[Stored records]
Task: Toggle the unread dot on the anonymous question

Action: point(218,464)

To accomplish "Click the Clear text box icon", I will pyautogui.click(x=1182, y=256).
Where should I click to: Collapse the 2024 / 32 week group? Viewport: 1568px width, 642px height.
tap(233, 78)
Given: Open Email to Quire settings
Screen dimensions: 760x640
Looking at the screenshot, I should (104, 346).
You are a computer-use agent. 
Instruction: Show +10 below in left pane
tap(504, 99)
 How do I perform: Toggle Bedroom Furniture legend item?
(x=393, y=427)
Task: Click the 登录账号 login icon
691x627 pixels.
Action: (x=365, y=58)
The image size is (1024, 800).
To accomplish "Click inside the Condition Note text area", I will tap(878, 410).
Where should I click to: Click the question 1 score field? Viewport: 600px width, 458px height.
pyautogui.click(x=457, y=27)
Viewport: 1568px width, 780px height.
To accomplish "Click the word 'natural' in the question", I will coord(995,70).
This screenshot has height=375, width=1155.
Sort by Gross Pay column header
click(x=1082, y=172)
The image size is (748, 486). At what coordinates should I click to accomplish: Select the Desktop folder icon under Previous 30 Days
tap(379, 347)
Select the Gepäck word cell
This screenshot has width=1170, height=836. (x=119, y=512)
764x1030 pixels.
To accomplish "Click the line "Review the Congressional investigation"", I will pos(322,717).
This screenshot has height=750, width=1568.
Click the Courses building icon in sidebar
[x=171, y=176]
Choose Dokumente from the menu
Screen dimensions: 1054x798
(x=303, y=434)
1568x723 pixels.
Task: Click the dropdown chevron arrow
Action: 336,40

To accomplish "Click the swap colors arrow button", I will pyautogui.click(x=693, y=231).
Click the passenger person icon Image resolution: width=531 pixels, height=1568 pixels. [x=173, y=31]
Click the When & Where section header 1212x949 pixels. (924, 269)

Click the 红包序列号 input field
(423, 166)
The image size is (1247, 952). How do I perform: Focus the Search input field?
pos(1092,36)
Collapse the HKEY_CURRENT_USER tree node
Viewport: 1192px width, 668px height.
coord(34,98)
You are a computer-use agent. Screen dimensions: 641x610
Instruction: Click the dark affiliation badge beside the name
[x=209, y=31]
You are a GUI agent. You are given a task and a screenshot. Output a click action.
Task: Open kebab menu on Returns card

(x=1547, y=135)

§ Exercise objective
Please reproduce the records exactly, without leaving any out.

§ Output below
Task: Toggle the unread dot on the anonymous question

Action: point(218,464)

To accomplish "Click the Clear text box icon", I will pyautogui.click(x=1182, y=256).
Where should I click to: Collapse the 2024 / 32 week group? Viewport: 1568px width, 642px height.
tap(233, 78)
Given: Open Email to Quire settings
Screen dimensions: 760x640
Looking at the screenshot, I should (104, 346).
You are a computer-use agent. 
Instruction: Show +10 below in left pane
tap(504, 99)
 How do I perform: Toggle Bedroom Furniture legend item?
(x=393, y=427)
Task: Click the 登录账号 login icon
691x627 pixels.
Action: (x=365, y=58)
The image size is (1024, 800).
To accomplish "Click inside the Condition Note text area", I will tap(878, 410).
Where should I click to: Click the question 1 score field? Viewport: 600px width, 458px height.
pyautogui.click(x=457, y=27)
Viewport: 1568px width, 780px height.
To accomplish "Click the word 'natural' in the question", I will coord(995,70).
This screenshot has height=375, width=1155.
Sort by Gross Pay column header
click(x=1082, y=172)
The image size is (748, 486). At what coordinates should I click to accomplish: Select the Desktop folder icon under Previous 30 Days
tap(379, 347)
Select the Gepäck word cell
This screenshot has width=1170, height=836. (x=119, y=512)
764x1030 pixels.
To accomplish "Click the line "Review the Congressional investigation"", I will pos(322,717).
This screenshot has height=750, width=1568.
Click the Courses building icon in sidebar
[x=171, y=176]
Choose Dokumente from the menu
Screen dimensions: 1054x798
(x=303, y=434)
1568x723 pixels.
Task: Click the dropdown chevron arrow
Action: 336,40

To accomplish "Click the swap colors arrow button", I will pyautogui.click(x=693, y=231).
Click the passenger person icon Image resolution: width=531 pixels, height=1568 pixels. [x=173, y=31]
Click the When & Where section header 1212x949 pixels. (924, 269)

Click the 红包序列号 input field
(423, 166)
The image size is (1247, 952). How do I perform: Focus the Search input field?
pos(1092,36)
Collapse the HKEY_CURRENT_USER tree node
Viewport: 1192px width, 668px height.
coord(34,98)
You are a computer-use agent. Screen dimensions: 641x610
Instruction: Click the dark affiliation badge beside the name
[x=209, y=31]
You are a GUI agent. You are given a task and a screenshot. Output a click action.
Task: Open kebab menu on Returns card

(x=1547, y=135)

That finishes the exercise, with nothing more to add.